The Bureau of Labor and Statistics notes that 20% of all new US businesses fail in their first 2 years. 45% of them fail within 5 years, and 65% during their first 10 years.
That means that of the 843,320 new businesses that started in 2021, about 168,664 have or will have closed their doors by the end of this year.
Scary stuff if you’re a fledgling entrepreneur.
Why Do So Many Businesses Fail?
There are a myriad of reasons a business might not last.
- It’s possible there wasn’t a market for the product, or the competition was too stiff.
- Maybe the original business plan was weak or not well-thought-out. And to add insult to injury, it’s possible the management team fell in love with their subpar plan and refused to shift gears even when the writing was on the wall.
- Not enough startup capital is another reason a company could fold early.
- Poor marketing can also do a business in. Maybe they tried a shotgun approach and/or didn’t target the right persona.
- There could also have been too much of a good thing. Maybe they appeared to hit it right and the money started rolling in, so they began expanding and spending in earnest. Then suddenly the market shifted and their capital dried up leaving them stranded.
How do you avoid these common pitfalls and increase the odds of business success?
There are ways to ensure a long and lasting future for your business. A solid diagnostic is a big one.
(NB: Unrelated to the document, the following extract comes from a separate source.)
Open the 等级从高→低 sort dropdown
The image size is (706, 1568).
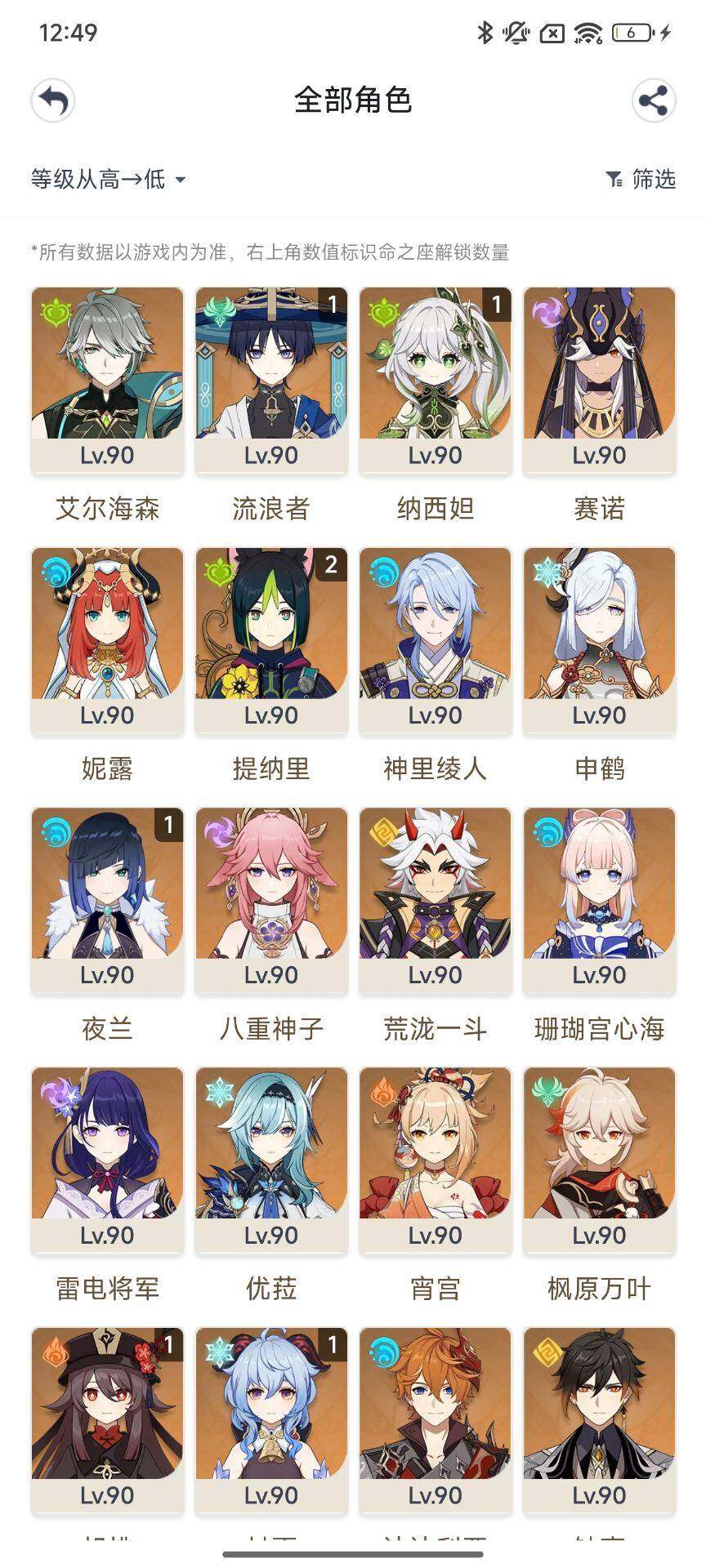109,179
Just as you monitor your own health by regular evaluation by a doctor or other healthcare professional, business owners should be conducting regular check-ups on the health of their teams, plans, and goals.
An excellent way to keep your finger on the pulse of your company is by conducting a regular Organizational Health Checkup.
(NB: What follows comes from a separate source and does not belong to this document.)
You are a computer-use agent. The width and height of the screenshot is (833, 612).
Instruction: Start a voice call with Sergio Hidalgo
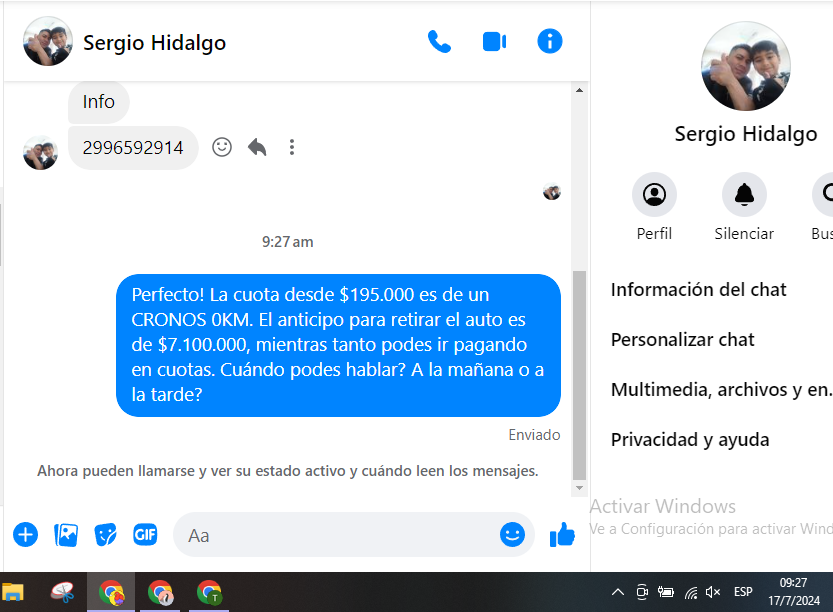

What Is An Organizational Health Checkup?
An Organizational Health Checkup is the systematic process of gathering information about the viability of your business from the people who know it best… your internal teams and stakeholders.
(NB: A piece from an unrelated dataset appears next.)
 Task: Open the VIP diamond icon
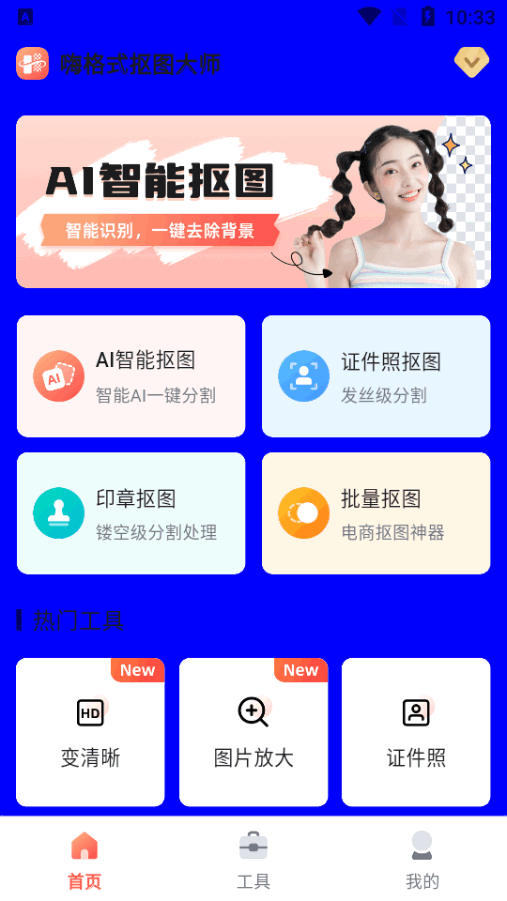pyautogui.click(x=471, y=62)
By conducting a regular examination of your company, leaders can gain insights that help them to:
- Identify strengths, weaknesses, opportunities, and threats
- Create and manage KPI’s or Key Performance Indicators
- Allocate people and resources effectively
- Maintain open lines of communication with their teams
- Make adjustments to prior plans as needed
Gathering this type of information is Step 1. Operationalizing it is the critical Step 2 that many businesses that fail miss.
When your healthcare provider notices something out of whack on your test results, what do they do? Prescribe a set of instructions to set you on the path to a longer and healthier life.
The same is true for your business. And armed with the results of your Organizational Health Checkup, you can create that solid plan of action.
What Should Be Evaluated In An Organizational Health Checkup?
A good healthcare professional doesn’t only look at one area of your physiology during a diagnostic. They should be looking at every system in your body. An effective organizational assessment should do the same.
Here are 11 categories we recommend you examine that drive improved performance and can increase profitability:
- Personal – How do the individuals in your organization feel?
- Employee Alignment – Is everyone driving for results and profits?
- Personnel – How effectively do you lead people?
- Team Effectiveness – How strong are your teams?
- Leadership – How trusted and inspiring is your leadership?
- Strategy & Planning – How comprehensive and secure is your strategy?
- Customer Service – How loyal are your customers?
- Sales & Marketing – Does your pitch resonate and do your people sell?
- Operations – How effective are your operational systems?
- Culture – Is your culture all it’s cracked up to be?
- Management – Are your managers successfully leading their teams?
Measuring performance in all of these areas provides a truly holistic approach to business evaluation. From here you can springboard to deeper investigation and then create development plans to address key issues.
Don’t Forget The Follow Up
Conducting a regular Organizational Health Checkup is only one part of the diagnostic process.
If a healthcare professional identifies a problem, they don’t just prescribe meds or an exercise or diet plan and cut you loose. They want to hear back from you. Much can be learned and adjusted at the follow up visit.
The same is true for your business.
Use the results of your Organizational Health Checkup to accomplish several key goals:
- Gather updated information for a current SWOT analysis.
- Develop recommendations for changes to the organization’s culture, structure, processes, or strategies.
- Communicate the recommendations to your teams and implement them with their help.
Never ever forget the role that your team has played in helping you get to where you are today and be sure to involve them in moving your company to where you want it to go.
Every team member has a stake in seeing that your business has a healthy and profitable future.